▶ What you should do
Please output the part of the OOXML passage below that runs from "You might not" up to and including "a spell checker).", copied word for word.

▶ Text

No extra complexity had to be added to the OOXML file formats, that's just a reflection of the complexity of Microsoft Office applications.
Simplicity was never engineered into these file formats. If it had been, it would have been a tremendous extra effort for zero gain to Microsoft.
Don't blame Microsoft for this either, because other vendors did the exact same thing, for the exact same pragmatic reasons.
You might not add features, but well that is most likely losing proposition against those competitors that have features. As generally normal users want some tiny subset of features. Be it images, tables, internal links, comments, versions.
What you want is a compiler (e.g., into a different document format) or an interpreter (e.g., for running a search or a spell checker).
That's a task that's massively complicated because you cannot give an LLM the semantic definition of the XML and your target (both typically are under documented and under specified). Without that information, the LLM would almost certainly generate an incomplete or broken implementation.

[Stored items]
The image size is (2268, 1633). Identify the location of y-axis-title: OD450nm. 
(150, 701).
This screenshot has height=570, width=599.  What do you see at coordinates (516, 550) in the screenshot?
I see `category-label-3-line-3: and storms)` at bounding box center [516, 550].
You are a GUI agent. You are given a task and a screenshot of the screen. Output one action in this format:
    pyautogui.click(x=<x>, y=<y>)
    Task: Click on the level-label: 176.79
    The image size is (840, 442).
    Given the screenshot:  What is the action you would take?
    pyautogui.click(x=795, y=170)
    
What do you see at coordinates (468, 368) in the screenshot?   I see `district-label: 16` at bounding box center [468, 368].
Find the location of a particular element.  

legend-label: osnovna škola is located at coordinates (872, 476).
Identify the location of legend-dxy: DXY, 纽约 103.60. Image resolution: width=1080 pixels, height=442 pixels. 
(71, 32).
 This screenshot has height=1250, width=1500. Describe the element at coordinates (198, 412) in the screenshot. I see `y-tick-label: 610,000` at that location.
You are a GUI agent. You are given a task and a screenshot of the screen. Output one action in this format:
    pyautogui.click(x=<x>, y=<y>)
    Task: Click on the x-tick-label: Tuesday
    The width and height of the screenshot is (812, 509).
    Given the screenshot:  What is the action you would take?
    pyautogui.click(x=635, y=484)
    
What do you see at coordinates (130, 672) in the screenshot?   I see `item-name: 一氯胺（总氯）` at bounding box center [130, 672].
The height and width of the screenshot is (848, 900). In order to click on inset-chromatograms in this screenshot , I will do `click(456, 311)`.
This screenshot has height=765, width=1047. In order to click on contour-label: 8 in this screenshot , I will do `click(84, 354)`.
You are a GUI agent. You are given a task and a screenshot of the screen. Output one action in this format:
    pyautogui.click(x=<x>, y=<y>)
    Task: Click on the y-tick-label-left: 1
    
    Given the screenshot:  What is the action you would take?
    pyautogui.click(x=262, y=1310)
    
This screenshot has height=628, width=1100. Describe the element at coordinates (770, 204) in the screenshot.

▶ Exercise output
You might not add features, but well that is most likely losing proposition against those competitors that have features. As generally normal users want some tiny subset of features. Be it images, tables, internal links, comments, versions.
What you want is a compiler (e.g., into a different document format) or an interpreter (e.g., for running a search or a spell checker).